By Andy Bruce and Suban Abdulla
LONDON (Reuters) -Bank of England rate-setter Catherine Mann said on Thursday that supply chain disruption from hostilities in the Red Sea could quickly feed into companies’ pricing decisions, exacerbating Britain’s inflation problem.
Mann said her decision last week to vote to raise interest rates to 5.5% from 5.25% was “not easy”. Most Monetary Policy Committee members voted to leave rates on hold, and one voted for a cut.
But she added that the prospect of rising real incomes, tightness in the labour market, and the fact financial conditions in Britain had in her view loosened by too much explained her vote to raise interest rates by a quarter of a percentage point.
Last week the BoE said inflation was on track to fall to its 2% target by the middle of this year, before picking up again later in 2024 and then remaining above target until late 2026 – based on the market path for interest rates.
Mann warned the outlook for British inflation was vulnerable to upside shocks, including from events in the Red Sea, a major trade route between Asia and Europe..
Attacks on shipping by Houthi militants have raised freight prices and lengthened delivery times.

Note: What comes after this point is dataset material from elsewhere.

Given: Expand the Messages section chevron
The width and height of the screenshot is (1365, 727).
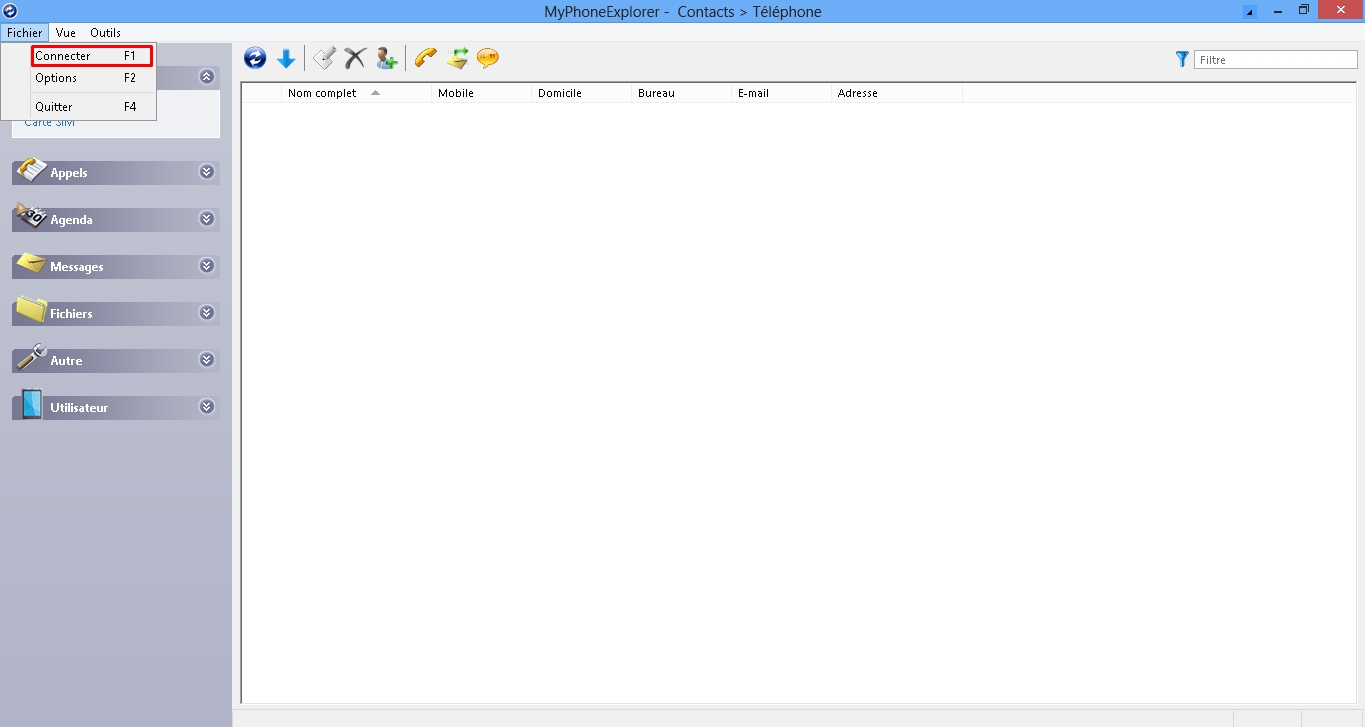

Brent crude oil prices exceeded $80 a barrel on Thursday.
In a speech to the Official Monetary and Financial Institutions Forum (OMFIF), Mann said this conflict could affect inflation in the near-term but also influence corporate pricing decisions – something that would further embed inflation pressure in the economy.
“I worry that such an upward inflation shock coming on the heels of the recent high inflation environment will be more swiftly incorporated into firms’ costs and prices, exacerbating upside momentum,” she said.
Ongoing Brexit frictions and the reconfiguration of global supply chains could also add to goods price inflation in the medium-term, despite lower goods prices currently being the major factor in dragging headline inflation down.
“My assessment is that the dynamics of headline inflation is not a good guide to prospects in the medium-term on account of direct energy price dynamics,” Mann said.